Il momento che sta attraversando il Termoli è senza dubbio uno dei più delicati della sua storia recente, segnato profondamente dalle dimissioni del presidente rassegnate subito dopo l'ultimo pareggio casalingo. In questo scenario di incertezza, il Direttore Generale Giovanni Guadagnuolo ha voluto metterci la faccia durante una conferenza stampa fiume, necessaria per fare chiarezza e per tranquillizzare un ambiente apparso inevitabilmente scosso. Il dirigente ha esordito spiegando che, nonostante il terremoto societario, la struttura gestionale rimane operativa e determinata a onorare gli impegni presi fino al termine della stagione.

«Ci siamo presi qualche giorno per riorganizzarci internamente dopo l'annuncio del patron», ha dichiarato Guadagnuolo, sottolineando come la professionalità non dipenda dalla categoria di appartenenza. Sebbene il club militi tra i dilettanti, l'approccio di staff, calciatori e collaboratori continua a essere quello di chi lavora nel calcio che conta. Attualmente, stando alle parole del DG, esistono tutte le garanzie necessarie per proseguire il cammino sportivo, con la squadra che ha continuato ad allenarsi regolarmente per preparare la prossima sfida contro la Maceratese, nonostante il clima non sia certo dei più sereni.

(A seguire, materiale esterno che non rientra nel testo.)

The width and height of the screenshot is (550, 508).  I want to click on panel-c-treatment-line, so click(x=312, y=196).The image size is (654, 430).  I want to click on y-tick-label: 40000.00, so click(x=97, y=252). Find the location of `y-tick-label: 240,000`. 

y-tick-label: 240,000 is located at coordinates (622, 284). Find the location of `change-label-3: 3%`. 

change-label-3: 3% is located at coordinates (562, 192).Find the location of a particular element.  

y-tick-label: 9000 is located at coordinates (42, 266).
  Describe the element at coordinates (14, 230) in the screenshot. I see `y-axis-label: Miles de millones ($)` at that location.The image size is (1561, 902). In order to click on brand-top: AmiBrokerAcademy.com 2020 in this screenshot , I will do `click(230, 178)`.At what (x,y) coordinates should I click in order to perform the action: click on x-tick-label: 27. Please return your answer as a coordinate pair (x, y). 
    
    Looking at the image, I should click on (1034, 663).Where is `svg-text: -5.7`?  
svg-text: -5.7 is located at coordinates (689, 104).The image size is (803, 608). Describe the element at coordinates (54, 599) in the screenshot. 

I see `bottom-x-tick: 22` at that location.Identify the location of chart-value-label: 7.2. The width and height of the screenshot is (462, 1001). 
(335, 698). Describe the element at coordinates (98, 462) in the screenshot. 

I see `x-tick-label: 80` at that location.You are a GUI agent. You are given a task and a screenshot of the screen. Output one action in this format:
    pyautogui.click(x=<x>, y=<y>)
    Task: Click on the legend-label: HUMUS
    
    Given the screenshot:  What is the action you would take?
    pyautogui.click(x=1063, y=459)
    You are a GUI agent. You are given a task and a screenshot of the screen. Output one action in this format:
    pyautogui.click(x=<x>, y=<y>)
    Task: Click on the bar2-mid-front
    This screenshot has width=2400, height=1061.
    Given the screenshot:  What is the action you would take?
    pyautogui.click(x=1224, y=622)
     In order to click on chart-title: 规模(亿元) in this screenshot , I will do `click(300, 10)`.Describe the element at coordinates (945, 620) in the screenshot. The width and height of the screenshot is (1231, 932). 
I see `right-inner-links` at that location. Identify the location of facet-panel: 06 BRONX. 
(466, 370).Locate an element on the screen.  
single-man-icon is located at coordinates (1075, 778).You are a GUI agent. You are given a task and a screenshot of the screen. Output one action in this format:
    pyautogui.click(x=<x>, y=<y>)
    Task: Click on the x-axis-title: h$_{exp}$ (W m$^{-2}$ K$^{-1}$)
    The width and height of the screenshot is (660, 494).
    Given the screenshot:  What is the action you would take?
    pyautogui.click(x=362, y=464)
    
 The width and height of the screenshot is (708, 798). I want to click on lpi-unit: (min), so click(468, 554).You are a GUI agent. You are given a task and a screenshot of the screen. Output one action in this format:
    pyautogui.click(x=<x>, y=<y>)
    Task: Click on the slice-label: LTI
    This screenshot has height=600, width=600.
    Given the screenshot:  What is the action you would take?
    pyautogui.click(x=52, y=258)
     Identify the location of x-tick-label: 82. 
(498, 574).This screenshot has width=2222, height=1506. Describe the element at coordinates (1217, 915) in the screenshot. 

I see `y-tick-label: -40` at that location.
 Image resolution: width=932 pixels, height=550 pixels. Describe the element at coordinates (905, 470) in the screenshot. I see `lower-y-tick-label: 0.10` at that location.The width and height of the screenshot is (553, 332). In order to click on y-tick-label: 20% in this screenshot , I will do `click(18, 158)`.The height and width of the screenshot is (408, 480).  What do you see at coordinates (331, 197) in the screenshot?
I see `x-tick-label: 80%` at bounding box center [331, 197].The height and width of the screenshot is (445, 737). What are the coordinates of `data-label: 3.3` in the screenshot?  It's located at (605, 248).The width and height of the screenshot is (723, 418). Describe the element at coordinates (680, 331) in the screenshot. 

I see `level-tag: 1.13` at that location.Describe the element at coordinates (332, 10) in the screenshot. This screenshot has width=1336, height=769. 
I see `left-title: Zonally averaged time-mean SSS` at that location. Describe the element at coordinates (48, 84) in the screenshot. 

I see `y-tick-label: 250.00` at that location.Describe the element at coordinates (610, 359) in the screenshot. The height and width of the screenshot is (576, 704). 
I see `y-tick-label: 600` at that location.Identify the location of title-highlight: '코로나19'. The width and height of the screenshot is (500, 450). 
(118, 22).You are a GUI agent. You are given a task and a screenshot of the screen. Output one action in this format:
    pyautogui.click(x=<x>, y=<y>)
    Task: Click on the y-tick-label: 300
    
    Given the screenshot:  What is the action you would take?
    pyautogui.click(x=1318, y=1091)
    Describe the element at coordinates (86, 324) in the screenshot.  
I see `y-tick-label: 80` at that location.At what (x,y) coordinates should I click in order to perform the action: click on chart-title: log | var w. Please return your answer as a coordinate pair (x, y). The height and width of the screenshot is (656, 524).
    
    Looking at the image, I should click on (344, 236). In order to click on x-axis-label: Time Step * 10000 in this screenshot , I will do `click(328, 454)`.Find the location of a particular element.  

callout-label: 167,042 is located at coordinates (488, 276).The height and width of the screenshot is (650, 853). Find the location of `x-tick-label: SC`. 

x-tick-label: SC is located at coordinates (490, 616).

Il punto focale della questione rimane però la stabilità della proprietà, dato che una società senza una testa non può garantire un futuro a lungo termine. In merito a questo, Guadagnuolo ha lanciato un appello esplicito a possibili investitori o cordate interessate a subentrare o affiancare l'attuale dirigenza: «La società è aperta a chiunque voglia venire a investire in questa piazza, non ci sono porte chiuse per nessuno». Il Direttore ha confermato che ci sono già stati dei primi contatti e degli incontri per sondare la disponibilità di nuovi patron, dimostrandosi fiducioso sul fatto che qualcosa possa muoversi concretamente nei prossimi giorni.

Sul piano tecnico, il DG ha preso le difese di una squadra giovane che, a suo dire, ha raccolto molto meno di quanto seminato sul terreno di gioco. Le analisi delle ultime prestazioni evidenziano un gruppo vivace, capace di giocarsela alla pari con tutti, ma spesso punito da episodi sfortunati o da sviste arbitrali che hanno pesato come macigni sulla classifica. «A volte il risultato non rispecchia minimamente la qualità della prestazione, abbiamo pagato dazio per l'inesperienza in alcuni momenti chiave, ma i ragazzi vanno solo ringraziati per l'impegno costante», ha precisato Guadagnuolo durante l'incontro con i media.

Entrando nel merito delle frizioni interne che hanno portato all'addio del presidente, il Direttore Generale ha preferito mantenere un profilo istituzionale, non sindacando sulle scelte personali del dimissionario ma ribadendo l'importanza dell'unione di intenti. In una situazione di emergenza, l'unico obiettivo deve essere la salvezza del club, un traguardo che va perseguito sia sul rettangolo verde che nelle sedi amministrative. L'invito rivolto a tutte le componenti, dal tifo organizzato agli sponsor locali, è quello di sedersi attorno a un tavolo comune per remare verso un'unica direzione, mettendo da parte le divergenze di opinione.

Non è la prima volta che questa piazza si trova a dover affrontare acque agitate, e Guadagnuolo ha voluto ricordare il percorso fatto dal suo arrivo nel dicembre 2024, quando la situazione appariva ancora più disperata. «Siamo riusciti a salvare la categoria senza nemmeno passare per i playout in un contesto che molti davano per spacciato», ha ricordato il dirigente, richiamando quella capacità di resilienza che appartiene al DNA del Termoli. La classifica attuale non viene vista come tragica, a patto che si riesca a mantenere la compattezza necessaria per affrontare le ultime battaglie del campionato con la mente libera da eccessive tensioni.

In chiusura, il DG ha espresso profonda gratitudine verso il territorio e gli sponsor che continuano a sostenere il progetto nonostante le turbolenze. La priorità assoluta resta quella di «portare la nave in porto», garantendo che ogni risorsa verrà impiegata per far sì che il Termoli Calcio possa concludere degnamente l'annata e gettare le basi per un futuro più stabile. La sfida è lanciata: salvare il calcio termolese richiede uno sforzo collettivo, dove la passione dei tifosi e la solidità dei nuovi investitori dovranno necessariamente incontrarsi per scrivere un nuovo capitolo di questa gloriosa storia sportiva.